:: RECORDS SUPPLIED ::

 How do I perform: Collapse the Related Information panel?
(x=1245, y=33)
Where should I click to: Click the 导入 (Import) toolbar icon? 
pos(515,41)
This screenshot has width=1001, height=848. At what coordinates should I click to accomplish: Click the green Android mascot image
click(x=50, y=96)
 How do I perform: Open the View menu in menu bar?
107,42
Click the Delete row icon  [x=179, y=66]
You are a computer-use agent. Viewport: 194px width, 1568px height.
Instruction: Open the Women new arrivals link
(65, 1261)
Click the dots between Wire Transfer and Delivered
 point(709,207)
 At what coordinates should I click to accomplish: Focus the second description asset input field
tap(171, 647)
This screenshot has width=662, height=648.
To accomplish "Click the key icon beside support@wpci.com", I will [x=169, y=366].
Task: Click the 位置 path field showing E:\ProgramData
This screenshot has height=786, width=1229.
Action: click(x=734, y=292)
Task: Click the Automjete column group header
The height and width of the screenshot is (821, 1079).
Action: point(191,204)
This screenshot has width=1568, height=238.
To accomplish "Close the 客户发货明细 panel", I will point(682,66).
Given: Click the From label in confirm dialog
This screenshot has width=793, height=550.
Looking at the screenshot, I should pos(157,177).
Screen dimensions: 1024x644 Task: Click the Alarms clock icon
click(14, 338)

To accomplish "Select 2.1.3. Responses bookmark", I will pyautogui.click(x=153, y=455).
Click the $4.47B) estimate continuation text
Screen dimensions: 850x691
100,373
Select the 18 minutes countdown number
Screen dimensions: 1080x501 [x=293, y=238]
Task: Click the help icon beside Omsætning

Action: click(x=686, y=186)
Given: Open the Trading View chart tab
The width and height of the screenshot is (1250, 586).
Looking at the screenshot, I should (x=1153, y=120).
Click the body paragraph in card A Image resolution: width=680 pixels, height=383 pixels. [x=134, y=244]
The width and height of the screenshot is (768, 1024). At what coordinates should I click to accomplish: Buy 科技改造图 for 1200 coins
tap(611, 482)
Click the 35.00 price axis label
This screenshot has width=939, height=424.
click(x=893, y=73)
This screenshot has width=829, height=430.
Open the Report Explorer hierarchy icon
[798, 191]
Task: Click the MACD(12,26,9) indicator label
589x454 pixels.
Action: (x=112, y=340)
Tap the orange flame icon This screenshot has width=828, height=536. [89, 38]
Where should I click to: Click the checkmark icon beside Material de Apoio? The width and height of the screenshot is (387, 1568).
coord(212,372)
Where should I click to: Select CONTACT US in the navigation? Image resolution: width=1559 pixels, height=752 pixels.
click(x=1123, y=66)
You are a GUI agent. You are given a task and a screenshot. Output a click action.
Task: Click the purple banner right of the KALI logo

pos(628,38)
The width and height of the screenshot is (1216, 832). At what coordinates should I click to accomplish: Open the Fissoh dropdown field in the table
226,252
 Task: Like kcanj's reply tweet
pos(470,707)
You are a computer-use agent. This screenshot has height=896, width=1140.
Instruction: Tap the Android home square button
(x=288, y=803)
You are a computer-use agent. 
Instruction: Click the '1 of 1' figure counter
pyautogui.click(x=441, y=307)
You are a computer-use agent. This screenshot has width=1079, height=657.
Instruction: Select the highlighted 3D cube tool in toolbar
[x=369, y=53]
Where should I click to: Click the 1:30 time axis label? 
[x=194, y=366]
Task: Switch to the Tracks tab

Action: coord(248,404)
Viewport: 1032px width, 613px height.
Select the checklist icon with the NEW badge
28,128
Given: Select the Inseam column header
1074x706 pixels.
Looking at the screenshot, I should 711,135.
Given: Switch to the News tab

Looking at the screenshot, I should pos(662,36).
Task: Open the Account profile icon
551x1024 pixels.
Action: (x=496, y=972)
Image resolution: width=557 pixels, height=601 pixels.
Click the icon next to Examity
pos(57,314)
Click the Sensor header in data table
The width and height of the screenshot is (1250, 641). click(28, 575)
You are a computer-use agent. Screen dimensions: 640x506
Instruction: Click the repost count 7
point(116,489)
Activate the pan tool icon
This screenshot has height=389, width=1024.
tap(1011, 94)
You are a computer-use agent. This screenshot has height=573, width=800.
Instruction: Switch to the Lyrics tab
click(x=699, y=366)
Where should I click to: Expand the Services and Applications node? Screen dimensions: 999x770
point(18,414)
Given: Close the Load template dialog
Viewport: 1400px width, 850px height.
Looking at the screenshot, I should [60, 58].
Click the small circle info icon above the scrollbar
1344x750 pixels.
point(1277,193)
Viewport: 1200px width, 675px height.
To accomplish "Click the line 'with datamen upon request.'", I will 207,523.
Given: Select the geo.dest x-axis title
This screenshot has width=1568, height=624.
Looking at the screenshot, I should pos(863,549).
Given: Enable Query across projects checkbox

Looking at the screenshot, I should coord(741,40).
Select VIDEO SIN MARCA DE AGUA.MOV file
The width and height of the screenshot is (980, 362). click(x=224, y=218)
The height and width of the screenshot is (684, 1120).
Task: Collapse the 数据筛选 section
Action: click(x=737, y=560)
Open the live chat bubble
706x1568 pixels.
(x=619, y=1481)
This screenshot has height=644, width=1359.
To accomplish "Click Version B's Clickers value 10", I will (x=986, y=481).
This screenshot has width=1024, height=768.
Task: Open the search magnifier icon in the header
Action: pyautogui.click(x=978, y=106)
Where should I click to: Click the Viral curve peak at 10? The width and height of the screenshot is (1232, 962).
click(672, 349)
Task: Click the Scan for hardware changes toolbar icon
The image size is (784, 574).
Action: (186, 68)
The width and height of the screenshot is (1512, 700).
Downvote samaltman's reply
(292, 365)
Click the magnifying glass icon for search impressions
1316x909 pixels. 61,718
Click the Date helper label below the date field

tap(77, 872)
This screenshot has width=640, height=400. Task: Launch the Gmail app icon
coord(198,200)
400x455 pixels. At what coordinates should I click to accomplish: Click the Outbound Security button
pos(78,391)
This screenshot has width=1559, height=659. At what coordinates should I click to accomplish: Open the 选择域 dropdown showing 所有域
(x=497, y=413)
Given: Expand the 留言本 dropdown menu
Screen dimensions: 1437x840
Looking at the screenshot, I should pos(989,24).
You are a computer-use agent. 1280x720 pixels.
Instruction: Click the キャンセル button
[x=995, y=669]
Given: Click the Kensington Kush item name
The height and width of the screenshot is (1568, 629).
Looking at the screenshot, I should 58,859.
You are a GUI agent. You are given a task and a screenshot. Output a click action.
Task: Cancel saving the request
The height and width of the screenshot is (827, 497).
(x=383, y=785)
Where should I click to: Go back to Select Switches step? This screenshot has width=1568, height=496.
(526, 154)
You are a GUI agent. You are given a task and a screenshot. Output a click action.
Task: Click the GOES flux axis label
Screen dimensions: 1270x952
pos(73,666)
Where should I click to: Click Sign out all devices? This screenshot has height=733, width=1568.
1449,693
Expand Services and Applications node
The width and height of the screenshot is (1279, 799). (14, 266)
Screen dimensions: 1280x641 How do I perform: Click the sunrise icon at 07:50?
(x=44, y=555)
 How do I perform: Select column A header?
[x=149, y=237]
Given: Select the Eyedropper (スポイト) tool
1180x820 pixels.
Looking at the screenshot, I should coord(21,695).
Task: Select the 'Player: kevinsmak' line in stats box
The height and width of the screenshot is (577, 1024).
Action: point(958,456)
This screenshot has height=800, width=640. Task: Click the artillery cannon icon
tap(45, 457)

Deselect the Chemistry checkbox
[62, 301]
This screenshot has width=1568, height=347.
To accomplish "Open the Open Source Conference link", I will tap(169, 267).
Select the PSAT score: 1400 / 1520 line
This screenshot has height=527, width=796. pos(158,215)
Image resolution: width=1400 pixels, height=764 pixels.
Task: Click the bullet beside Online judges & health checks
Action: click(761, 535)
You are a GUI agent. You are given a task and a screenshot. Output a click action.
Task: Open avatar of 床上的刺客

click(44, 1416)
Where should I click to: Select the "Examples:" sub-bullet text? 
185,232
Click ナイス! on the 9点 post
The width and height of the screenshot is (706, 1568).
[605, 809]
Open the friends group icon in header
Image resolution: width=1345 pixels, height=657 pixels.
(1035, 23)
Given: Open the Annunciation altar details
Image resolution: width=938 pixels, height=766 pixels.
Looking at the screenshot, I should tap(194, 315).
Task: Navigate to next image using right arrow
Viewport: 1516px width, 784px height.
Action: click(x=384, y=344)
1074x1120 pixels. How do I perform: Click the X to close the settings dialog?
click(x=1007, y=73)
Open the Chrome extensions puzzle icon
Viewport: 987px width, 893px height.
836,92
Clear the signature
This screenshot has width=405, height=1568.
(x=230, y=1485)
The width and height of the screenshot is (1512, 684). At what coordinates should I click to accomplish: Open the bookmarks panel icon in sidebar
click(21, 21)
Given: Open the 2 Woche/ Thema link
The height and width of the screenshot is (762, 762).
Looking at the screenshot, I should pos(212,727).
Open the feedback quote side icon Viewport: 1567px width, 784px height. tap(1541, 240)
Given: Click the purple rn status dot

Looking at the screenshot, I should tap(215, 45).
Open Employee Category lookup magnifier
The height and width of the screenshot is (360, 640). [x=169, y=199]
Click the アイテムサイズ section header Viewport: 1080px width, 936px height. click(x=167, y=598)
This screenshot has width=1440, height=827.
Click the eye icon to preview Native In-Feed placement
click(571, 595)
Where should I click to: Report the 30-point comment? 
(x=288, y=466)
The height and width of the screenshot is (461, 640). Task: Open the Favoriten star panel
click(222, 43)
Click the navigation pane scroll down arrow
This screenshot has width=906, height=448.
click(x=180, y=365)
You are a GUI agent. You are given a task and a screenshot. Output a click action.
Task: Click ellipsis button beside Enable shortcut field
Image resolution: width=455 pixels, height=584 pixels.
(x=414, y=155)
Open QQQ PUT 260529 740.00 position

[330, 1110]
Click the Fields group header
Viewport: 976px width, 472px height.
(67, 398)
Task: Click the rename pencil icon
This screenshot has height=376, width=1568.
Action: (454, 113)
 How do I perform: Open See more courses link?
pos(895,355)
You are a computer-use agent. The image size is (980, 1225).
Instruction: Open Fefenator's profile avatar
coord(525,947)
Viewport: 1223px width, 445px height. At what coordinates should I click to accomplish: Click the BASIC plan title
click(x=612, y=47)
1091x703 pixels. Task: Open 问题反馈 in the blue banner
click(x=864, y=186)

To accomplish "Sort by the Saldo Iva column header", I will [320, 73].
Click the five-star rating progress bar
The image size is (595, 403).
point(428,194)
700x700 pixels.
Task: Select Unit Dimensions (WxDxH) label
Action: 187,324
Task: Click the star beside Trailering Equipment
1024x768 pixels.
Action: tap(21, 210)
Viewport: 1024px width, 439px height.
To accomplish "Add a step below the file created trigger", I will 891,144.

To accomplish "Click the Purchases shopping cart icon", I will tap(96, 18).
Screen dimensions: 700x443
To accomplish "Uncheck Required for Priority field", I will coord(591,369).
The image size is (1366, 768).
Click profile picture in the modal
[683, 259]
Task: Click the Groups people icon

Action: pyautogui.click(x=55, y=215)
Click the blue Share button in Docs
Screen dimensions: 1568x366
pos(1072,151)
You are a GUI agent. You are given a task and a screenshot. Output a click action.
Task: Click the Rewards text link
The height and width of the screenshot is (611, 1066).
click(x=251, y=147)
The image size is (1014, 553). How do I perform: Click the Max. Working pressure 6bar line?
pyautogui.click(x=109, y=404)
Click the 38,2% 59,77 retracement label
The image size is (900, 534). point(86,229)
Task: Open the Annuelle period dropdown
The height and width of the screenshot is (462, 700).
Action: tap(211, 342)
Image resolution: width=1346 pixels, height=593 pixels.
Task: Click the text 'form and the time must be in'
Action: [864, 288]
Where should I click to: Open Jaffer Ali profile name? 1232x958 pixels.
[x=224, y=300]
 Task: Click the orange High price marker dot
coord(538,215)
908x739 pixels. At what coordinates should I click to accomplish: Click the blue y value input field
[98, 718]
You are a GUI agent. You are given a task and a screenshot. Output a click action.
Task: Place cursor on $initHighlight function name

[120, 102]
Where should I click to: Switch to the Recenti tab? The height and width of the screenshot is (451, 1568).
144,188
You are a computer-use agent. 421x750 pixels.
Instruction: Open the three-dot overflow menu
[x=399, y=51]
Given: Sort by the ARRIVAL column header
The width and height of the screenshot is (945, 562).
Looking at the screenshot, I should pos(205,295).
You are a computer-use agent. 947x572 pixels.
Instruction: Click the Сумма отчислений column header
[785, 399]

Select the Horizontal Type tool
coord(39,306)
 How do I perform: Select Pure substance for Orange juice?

:::

INSTRUCTIONS FOR THE TASK: Report the count of lines in the entries that contain the string "request", and nothing besides it.

ANSWER SPACE: 2